The government of Serbia, which along with smaller Montenegro makes up the Yugoslav federation, yesterday ordered the expulsion of all foreign journalists affiliated with media from NATO-member countries.
Today, the Western media's reporters remain outside Yugoslavia, scrambling to learn what is going on inside. Some signs have emerged that they could be allowed to return soon but under as yet unknown conditions.
Just hours after the reporters were expelled under an order of Serbia's ultranationalist Deputy Prime Minister Vojislav Seselj, a key official in the Yugoslav federal government, Deputy Prime Minister Vuk Draskovic, invited the reporters to come back. Draskovic said that Belgrade still needs the foreign reporters as a means for Serbia to express its position to the world.
Journalists say that the expulsion of the foreign media is just the latest difficulty in getting news from within Yugoslavia since the NATO bombing began two nights ago.

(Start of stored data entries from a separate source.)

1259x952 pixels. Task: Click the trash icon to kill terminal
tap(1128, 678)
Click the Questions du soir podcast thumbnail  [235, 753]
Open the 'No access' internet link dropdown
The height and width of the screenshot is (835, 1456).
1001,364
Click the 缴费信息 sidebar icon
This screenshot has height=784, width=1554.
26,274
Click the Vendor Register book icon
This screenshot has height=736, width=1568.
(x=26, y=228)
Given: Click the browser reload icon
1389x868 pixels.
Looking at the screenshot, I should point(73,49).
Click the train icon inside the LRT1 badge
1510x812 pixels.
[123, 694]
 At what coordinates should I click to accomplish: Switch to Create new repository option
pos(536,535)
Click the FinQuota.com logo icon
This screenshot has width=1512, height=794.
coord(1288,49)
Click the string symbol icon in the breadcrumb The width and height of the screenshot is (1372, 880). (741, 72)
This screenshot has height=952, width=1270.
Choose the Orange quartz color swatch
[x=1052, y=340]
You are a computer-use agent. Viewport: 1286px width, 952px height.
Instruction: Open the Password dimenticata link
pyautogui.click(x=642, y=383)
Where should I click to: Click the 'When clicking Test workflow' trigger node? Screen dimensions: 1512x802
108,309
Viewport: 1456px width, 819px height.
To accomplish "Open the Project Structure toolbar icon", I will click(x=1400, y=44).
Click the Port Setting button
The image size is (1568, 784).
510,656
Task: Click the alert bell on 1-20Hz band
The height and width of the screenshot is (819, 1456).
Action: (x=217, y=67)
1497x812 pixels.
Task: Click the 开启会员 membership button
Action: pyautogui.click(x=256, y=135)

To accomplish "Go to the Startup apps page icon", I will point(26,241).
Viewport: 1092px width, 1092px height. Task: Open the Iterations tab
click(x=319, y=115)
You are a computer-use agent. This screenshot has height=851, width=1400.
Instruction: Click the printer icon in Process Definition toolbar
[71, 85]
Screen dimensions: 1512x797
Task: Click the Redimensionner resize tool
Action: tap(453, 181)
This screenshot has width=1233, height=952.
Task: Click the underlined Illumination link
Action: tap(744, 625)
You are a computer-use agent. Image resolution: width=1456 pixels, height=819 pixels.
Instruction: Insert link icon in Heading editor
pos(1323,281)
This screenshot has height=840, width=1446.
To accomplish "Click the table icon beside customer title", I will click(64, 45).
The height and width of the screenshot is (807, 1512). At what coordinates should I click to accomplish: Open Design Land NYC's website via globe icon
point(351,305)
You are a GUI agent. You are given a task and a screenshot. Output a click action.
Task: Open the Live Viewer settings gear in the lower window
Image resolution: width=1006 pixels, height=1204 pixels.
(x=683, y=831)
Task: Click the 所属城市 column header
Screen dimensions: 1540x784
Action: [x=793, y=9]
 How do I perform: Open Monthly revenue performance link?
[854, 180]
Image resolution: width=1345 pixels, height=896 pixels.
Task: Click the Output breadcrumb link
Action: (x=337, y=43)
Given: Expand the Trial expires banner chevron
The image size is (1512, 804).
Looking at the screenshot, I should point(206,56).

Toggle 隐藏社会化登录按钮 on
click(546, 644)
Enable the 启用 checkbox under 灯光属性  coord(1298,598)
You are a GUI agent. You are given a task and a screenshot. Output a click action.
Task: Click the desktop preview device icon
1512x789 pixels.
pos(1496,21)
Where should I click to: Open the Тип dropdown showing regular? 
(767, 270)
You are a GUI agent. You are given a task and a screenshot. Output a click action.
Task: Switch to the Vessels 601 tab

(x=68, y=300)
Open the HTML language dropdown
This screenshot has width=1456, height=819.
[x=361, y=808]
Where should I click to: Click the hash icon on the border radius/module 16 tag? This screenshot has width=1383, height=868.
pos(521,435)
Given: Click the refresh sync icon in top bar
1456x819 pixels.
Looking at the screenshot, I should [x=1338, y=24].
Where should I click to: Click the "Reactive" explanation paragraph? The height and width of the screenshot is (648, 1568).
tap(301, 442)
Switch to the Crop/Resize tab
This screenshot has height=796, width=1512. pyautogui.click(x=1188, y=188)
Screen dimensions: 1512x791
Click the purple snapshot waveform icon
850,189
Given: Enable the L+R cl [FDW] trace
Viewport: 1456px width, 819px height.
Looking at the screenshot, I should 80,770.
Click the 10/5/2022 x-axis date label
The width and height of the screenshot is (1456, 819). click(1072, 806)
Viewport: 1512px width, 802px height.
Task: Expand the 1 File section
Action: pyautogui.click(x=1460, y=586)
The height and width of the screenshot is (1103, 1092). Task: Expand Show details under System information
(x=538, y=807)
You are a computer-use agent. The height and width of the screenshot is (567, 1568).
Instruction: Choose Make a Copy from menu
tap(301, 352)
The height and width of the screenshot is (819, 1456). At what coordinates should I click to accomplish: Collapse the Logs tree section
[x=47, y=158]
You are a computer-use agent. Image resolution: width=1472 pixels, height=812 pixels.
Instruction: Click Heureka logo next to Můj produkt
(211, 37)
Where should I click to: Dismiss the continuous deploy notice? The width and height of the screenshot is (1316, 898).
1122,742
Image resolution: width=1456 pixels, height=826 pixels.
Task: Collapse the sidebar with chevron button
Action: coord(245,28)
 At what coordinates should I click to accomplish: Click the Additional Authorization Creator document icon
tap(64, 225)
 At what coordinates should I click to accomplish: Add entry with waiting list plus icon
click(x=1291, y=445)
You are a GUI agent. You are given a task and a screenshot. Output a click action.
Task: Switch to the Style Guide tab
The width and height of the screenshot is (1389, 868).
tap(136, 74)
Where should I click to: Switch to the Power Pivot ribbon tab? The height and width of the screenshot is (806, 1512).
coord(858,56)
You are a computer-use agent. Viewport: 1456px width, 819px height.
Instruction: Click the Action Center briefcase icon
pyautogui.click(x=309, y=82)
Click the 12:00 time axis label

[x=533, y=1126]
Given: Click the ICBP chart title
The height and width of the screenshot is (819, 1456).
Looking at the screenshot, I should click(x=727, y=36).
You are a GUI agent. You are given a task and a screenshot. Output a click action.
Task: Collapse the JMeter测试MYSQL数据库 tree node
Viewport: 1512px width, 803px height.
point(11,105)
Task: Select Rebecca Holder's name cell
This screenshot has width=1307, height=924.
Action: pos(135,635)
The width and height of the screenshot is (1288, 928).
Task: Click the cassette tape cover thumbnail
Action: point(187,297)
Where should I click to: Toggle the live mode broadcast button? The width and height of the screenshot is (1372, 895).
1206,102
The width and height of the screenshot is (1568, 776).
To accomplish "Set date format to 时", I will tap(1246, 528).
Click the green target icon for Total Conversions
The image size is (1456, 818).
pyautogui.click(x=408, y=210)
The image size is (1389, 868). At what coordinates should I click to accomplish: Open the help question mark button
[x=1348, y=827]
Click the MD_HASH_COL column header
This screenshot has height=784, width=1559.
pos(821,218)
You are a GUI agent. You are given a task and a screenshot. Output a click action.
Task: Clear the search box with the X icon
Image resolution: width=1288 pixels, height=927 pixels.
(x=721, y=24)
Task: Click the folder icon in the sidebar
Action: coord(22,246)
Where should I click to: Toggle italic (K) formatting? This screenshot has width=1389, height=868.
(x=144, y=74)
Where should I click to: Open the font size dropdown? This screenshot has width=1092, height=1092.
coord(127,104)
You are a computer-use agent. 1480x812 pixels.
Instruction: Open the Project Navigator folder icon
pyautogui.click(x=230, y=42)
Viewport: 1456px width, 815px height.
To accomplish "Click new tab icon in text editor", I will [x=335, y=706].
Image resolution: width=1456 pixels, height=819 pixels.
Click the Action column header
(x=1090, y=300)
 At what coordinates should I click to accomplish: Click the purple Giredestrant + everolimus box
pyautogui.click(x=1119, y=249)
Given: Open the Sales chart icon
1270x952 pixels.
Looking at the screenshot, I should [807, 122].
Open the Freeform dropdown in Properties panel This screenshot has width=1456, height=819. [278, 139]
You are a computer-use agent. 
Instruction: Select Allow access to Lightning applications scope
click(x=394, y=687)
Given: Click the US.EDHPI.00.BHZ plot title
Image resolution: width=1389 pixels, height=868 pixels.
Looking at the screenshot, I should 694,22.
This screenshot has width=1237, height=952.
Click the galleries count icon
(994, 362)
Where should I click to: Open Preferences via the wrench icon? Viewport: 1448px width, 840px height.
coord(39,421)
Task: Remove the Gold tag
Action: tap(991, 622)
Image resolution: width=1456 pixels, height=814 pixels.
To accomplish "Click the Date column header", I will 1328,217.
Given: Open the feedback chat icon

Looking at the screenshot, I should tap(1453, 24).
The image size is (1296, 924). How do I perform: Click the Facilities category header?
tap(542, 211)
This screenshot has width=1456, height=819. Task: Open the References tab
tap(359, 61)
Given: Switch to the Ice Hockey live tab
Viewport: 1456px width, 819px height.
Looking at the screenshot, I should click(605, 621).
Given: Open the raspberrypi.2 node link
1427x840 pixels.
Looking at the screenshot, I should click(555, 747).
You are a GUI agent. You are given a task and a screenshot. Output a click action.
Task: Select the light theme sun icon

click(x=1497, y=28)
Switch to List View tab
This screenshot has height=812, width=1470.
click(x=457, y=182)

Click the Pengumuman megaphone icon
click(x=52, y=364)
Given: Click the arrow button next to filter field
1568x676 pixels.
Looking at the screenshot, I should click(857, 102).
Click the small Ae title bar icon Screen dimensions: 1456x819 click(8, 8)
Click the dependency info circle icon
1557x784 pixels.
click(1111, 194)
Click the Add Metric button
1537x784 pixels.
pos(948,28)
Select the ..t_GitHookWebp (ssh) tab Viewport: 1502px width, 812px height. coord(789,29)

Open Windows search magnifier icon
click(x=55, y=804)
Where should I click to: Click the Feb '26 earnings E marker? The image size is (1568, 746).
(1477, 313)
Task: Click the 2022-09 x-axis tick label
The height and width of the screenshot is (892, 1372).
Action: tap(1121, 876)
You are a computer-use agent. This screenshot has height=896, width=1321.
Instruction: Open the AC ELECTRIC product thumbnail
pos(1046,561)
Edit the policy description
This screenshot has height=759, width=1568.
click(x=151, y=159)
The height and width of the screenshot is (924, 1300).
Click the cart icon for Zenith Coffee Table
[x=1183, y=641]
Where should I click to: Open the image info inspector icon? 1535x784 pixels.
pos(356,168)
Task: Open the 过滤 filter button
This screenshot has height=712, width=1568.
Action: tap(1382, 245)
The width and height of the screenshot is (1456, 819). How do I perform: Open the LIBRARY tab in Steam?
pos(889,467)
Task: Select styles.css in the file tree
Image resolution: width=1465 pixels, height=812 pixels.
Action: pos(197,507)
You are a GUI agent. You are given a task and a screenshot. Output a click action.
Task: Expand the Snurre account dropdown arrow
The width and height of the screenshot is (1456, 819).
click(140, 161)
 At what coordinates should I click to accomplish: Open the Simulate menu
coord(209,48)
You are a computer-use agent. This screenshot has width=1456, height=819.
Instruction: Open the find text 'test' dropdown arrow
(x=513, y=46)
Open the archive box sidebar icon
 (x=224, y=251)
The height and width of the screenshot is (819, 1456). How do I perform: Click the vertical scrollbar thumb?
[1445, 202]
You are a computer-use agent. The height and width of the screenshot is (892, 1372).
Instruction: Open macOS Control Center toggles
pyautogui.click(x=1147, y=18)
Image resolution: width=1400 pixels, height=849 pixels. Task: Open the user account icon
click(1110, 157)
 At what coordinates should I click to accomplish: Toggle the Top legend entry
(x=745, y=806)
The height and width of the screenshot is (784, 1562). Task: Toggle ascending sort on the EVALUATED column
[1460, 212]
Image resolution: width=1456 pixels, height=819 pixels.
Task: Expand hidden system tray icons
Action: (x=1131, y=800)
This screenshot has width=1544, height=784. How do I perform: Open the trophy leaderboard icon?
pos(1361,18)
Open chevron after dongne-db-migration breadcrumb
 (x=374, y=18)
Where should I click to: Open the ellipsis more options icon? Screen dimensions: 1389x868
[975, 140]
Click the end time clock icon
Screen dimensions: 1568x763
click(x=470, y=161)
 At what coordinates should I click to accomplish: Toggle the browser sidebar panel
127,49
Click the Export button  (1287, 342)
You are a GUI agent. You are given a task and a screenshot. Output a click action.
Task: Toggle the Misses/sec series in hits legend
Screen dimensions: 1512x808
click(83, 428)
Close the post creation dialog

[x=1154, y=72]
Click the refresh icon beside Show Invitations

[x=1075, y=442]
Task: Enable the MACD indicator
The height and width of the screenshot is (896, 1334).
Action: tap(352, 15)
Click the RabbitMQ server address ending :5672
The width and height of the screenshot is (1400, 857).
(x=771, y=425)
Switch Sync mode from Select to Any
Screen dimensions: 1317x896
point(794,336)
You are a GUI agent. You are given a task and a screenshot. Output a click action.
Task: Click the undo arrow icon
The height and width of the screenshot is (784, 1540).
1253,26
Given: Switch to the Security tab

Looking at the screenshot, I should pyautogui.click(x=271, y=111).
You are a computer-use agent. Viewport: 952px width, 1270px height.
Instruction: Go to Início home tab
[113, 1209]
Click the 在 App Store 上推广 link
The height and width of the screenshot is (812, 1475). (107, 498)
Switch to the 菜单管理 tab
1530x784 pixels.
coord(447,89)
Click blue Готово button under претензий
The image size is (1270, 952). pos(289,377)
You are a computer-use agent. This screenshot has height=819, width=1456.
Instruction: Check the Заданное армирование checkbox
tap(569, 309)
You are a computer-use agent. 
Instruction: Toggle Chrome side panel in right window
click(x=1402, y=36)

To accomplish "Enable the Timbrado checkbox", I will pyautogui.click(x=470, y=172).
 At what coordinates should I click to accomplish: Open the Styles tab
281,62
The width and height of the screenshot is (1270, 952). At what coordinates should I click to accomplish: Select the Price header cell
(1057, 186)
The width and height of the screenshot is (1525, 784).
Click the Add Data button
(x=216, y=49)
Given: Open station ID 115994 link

Nenad Pejic, director of RFE/RL's South Slavic Service, which broadcasts daily to the region, says that Yugoslavia's telephone system capacity has been overwhelmed by worried callers within the country checking on their relatives and friends, making international calls time-consuming and highly uncertain.
"It is extremely difficult to reach Serbia, extremely. Sometimes you need to call for one, two or three hours. Sometimes you get through within a second but then you consider yourself a happy man. So regarding communications and how to get information from Serbia, it is almost impossible."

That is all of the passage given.